Should the standard include the new chapter 13. Robustness Principle as suggested in draft-ietf-mhtml-spec-07 or should this chapter be put into the informational draft draft-ietf-mhtml-info or not be published at all.
Note: The present work in the IETF DRUMS working group, where
this kind of information, under the title "4. Obsolete Syntax" is included in the standard-to-be draft-ietf-drums-msg-fmt.
Every single subchapter in chapter 13. Robustness Principle is controversial and we should decide for or against having it (this applies whether this chapter goes into the standard or the informational document).
Should liberal implementations accept input where the type parameter is wrong or omitted?
Should liberal implementations accept input where the type parameter is not quoted?
Should liberal implementations accept input where the start parameter is not quoted with angle brackets?
Should liberal implementations accept and try to use, if necessary, Content-Base and Content-Location headers in multipart headings.

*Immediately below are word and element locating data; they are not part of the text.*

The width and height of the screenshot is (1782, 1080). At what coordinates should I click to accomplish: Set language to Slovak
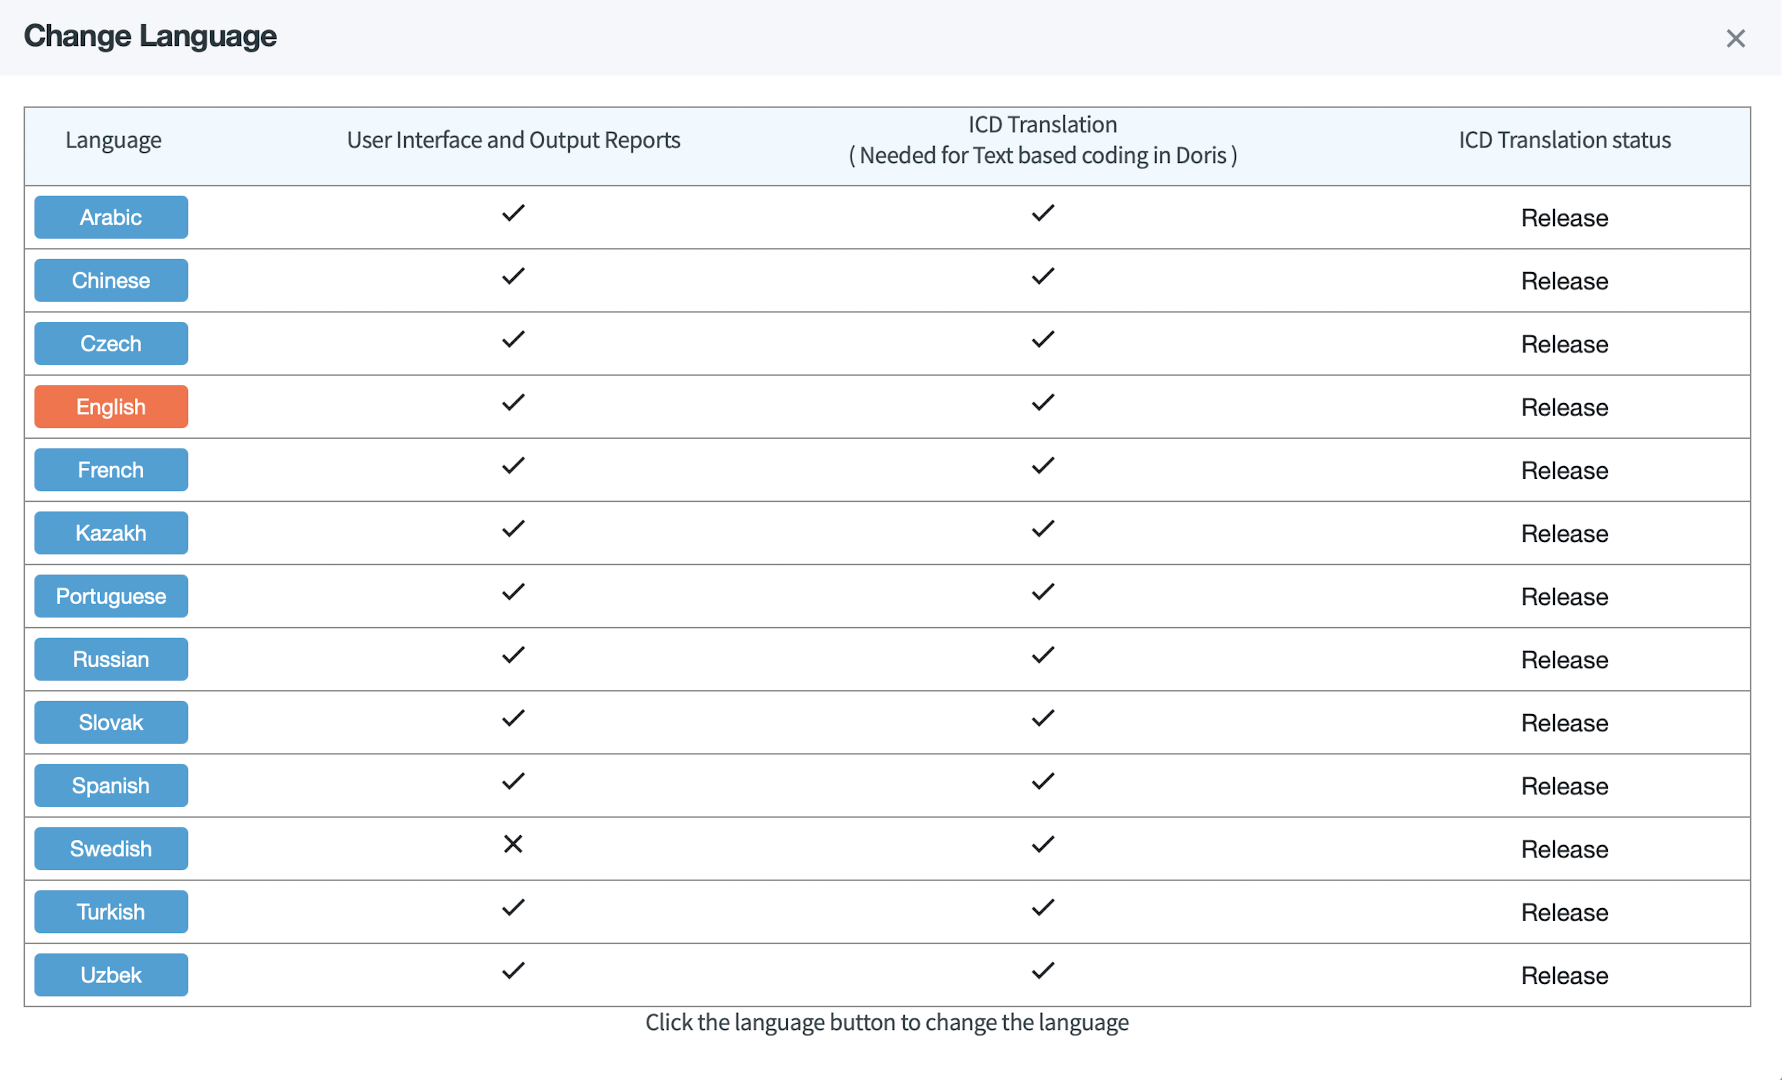click(111, 722)
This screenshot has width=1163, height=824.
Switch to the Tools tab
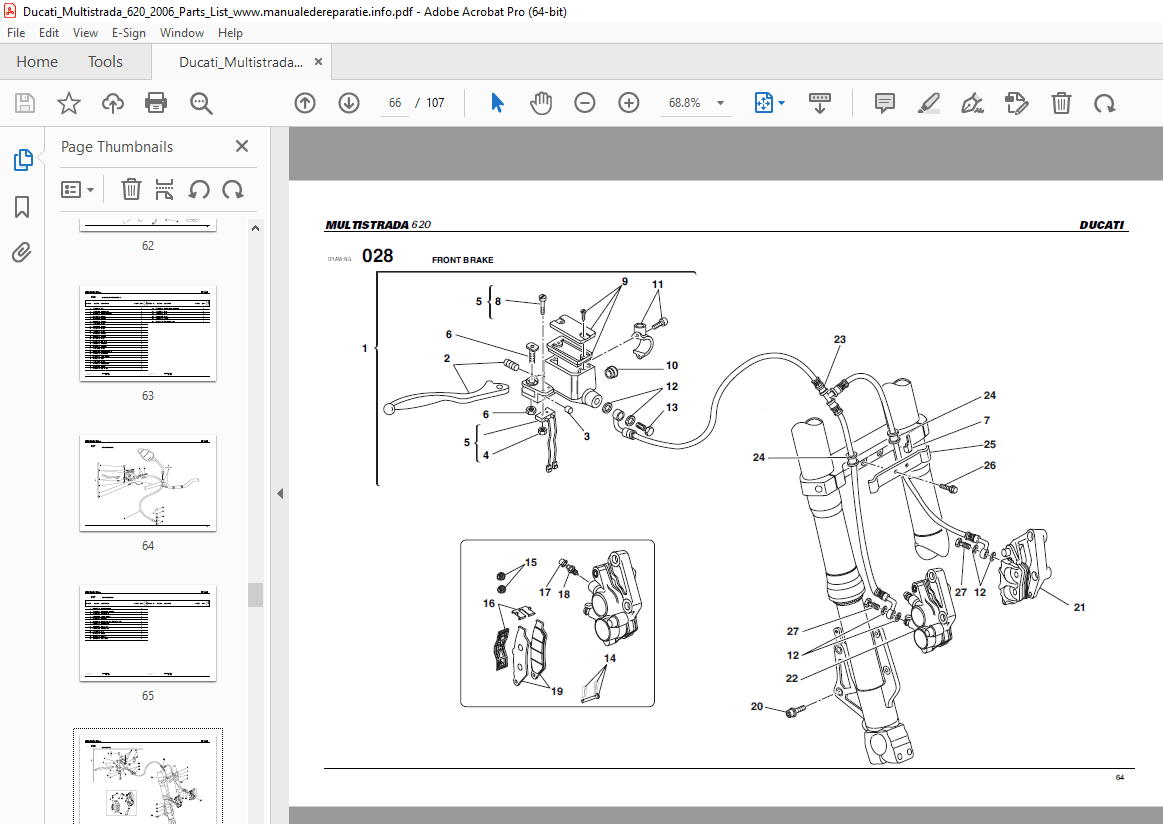click(x=104, y=61)
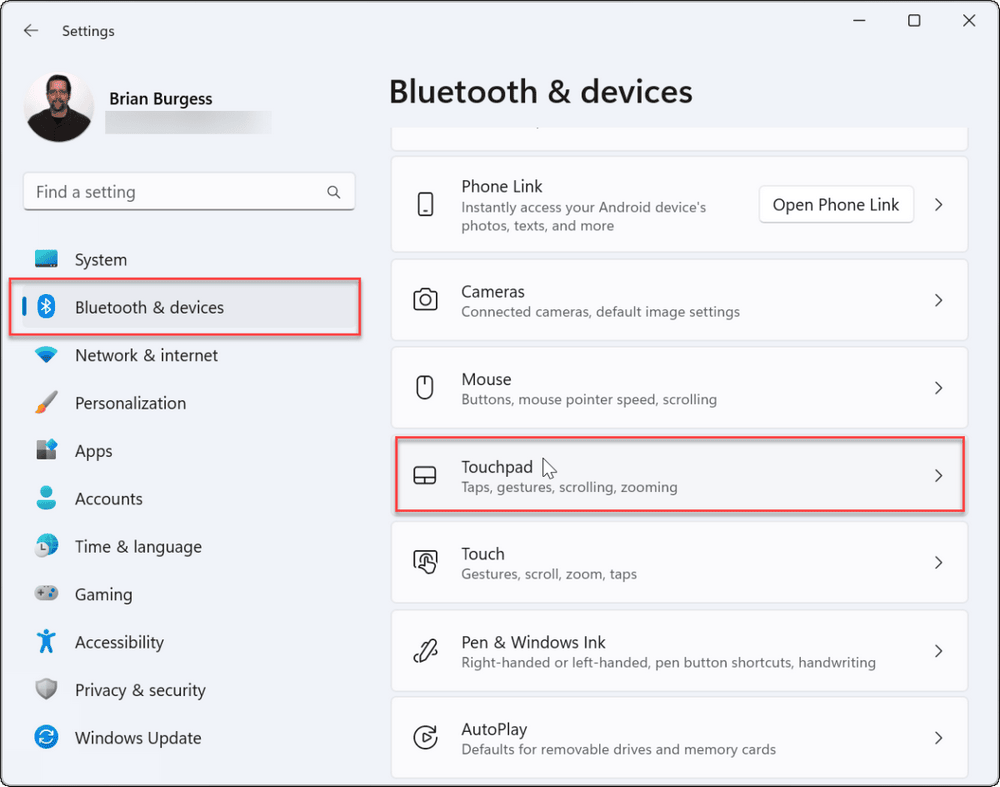
Task: Click the back arrow in Settings
Action: click(31, 31)
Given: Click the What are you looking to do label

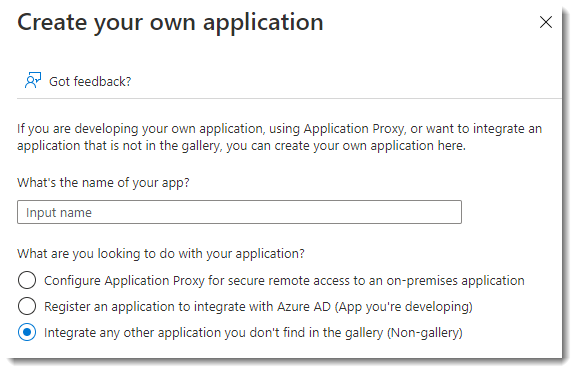Looking at the screenshot, I should click(161, 254).
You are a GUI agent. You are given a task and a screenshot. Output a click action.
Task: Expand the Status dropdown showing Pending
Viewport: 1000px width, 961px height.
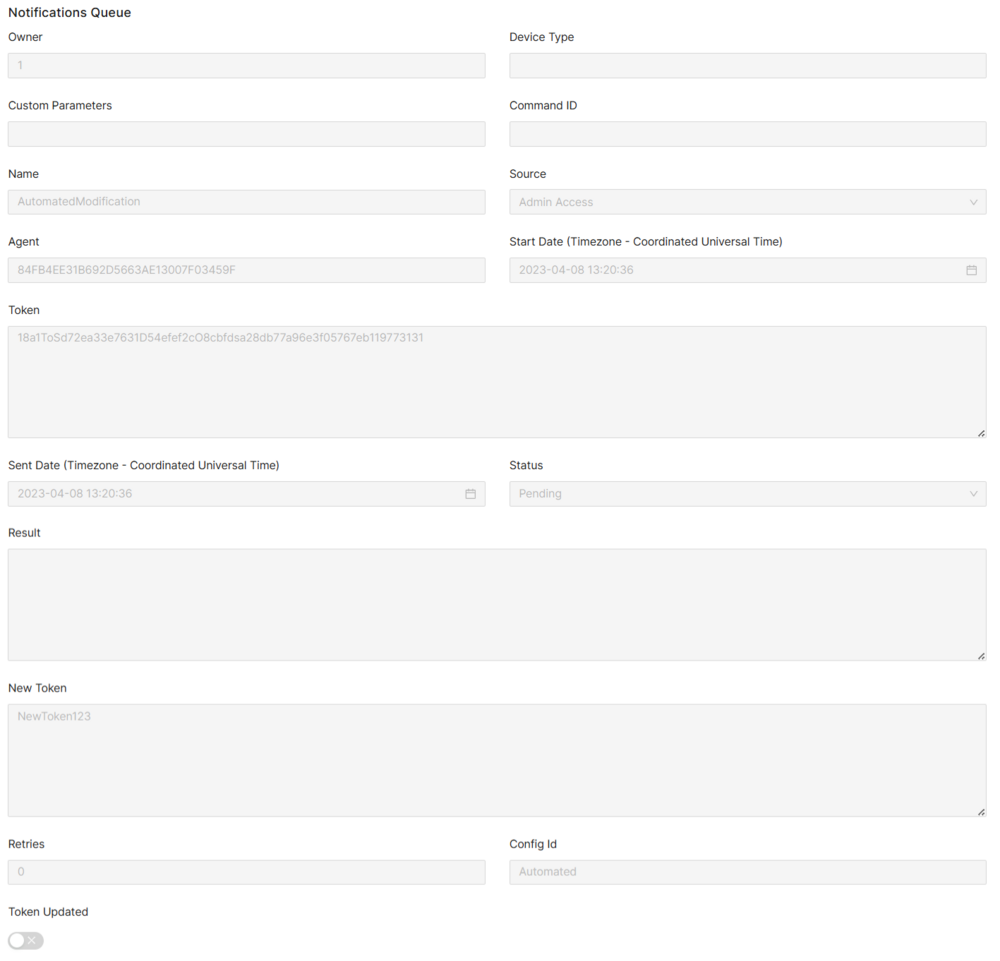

Any reason to change this passage in RFC 2110 section 4.1:
These two headers are valid only for exactly the content heading or message heading where they occurs and its text. They are thus not valid for the parts inside multipart headings, and are thus meaningless in multipart headings.
Can some of the implementors, who have executable code which can check examples, provide better examples? By better examples I mean examples with both are correct and which clarify the controversial points.
Is it time now to publish draft-ietf-mhtml-info-06.txt as an informational RFC?